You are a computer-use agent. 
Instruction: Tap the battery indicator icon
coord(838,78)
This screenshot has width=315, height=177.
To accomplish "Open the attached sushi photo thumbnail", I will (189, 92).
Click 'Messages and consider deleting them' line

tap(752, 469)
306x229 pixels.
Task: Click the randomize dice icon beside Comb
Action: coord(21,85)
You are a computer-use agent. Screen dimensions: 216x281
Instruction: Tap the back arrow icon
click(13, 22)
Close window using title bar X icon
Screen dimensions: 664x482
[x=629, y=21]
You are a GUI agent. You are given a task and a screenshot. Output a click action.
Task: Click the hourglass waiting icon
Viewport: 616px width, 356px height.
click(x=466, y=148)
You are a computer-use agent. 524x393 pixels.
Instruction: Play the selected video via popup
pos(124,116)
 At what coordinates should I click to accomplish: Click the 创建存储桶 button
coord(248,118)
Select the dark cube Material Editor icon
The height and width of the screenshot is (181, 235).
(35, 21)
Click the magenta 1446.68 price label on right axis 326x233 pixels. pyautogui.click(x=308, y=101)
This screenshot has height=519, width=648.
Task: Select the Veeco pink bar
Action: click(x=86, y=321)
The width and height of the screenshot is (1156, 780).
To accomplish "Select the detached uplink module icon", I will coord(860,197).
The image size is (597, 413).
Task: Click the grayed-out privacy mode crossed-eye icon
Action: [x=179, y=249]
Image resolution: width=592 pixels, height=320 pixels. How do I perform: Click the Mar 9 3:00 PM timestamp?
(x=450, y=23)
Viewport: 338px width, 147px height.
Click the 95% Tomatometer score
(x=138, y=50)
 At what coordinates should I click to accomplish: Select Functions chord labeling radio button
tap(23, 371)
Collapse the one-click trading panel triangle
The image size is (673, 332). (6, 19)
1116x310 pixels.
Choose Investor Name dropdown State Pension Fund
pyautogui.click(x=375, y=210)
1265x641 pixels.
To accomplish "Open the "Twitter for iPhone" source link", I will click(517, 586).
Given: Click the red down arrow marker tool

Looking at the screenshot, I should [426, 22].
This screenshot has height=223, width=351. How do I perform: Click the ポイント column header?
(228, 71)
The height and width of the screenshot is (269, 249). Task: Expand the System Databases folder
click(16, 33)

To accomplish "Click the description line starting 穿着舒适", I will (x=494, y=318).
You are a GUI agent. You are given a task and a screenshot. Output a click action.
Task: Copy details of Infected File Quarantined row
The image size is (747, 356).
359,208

● **Your task**:
Set the entries above down again, each one exactly as written.

● **Answer box**:
You are a computer-use agent. 
Instruction: Tap the battery indicator icon
coord(838,78)
This screenshot has width=315, height=177.
To accomplish "Open the attached sushi photo thumbnail", I will (189, 92).
Click 'Messages and consider deleting them' line

tap(752, 469)
306x229 pixels.
Task: Click the randomize dice icon beside Comb
Action: coord(21,85)
You are a computer-use agent. Screen dimensions: 216x281
Instruction: Tap the back arrow icon
click(13, 22)
Close window using title bar X icon
Screen dimensions: 664x482
[x=629, y=21]
You are a GUI agent. You are given a task and a screenshot. Output a click action.
Task: Click the hourglass waiting icon
Viewport: 616px width, 356px height.
click(x=466, y=148)
You are a computer-use agent. 524x393 pixels.
Instruction: Play the selected video via popup
pos(124,116)
 At what coordinates should I click to accomplish: Click the 创建存储桶 button
coord(248,118)
Select the dark cube Material Editor icon
The height and width of the screenshot is (181, 235).
(35, 21)
Click the magenta 1446.68 price label on right axis 326x233 pixels. pyautogui.click(x=308, y=101)
This screenshot has height=519, width=648.
Task: Select the Veeco pink bar
Action: click(x=86, y=321)
The width and height of the screenshot is (1156, 780).
To accomplish "Select the detached uplink module icon", I will coord(860,197).
The image size is (597, 413).
Task: Click the grayed-out privacy mode crossed-eye icon
Action: [x=179, y=249]
Image resolution: width=592 pixels, height=320 pixels. How do I perform: Click the Mar 9 3:00 PM timestamp?
(x=450, y=23)
Viewport: 338px width, 147px height.
Click the 95% Tomatometer score
(x=138, y=50)
 At what coordinates should I click to accomplish: Select Functions chord labeling radio button
tap(23, 371)
Collapse the one-click trading panel triangle
The image size is (673, 332). (6, 19)
1116x310 pixels.
Choose Investor Name dropdown State Pension Fund
pyautogui.click(x=375, y=210)
1265x641 pixels.
To accomplish "Open the "Twitter for iPhone" source link", I will click(517, 586).
Given: Click the red down arrow marker tool

Looking at the screenshot, I should [426, 22].
This screenshot has height=223, width=351. How do I perform: Click the ポイント column header?
(228, 71)
The height and width of the screenshot is (269, 249). Task: Expand the System Databases folder
click(16, 33)

To accomplish "Click the description line starting 穿着舒适", I will (x=494, y=318).
You are a GUI agent. You are given a task and a screenshot. Output a click action.
Task: Copy details of Infected File Quarantined row
The image size is (747, 356).
359,208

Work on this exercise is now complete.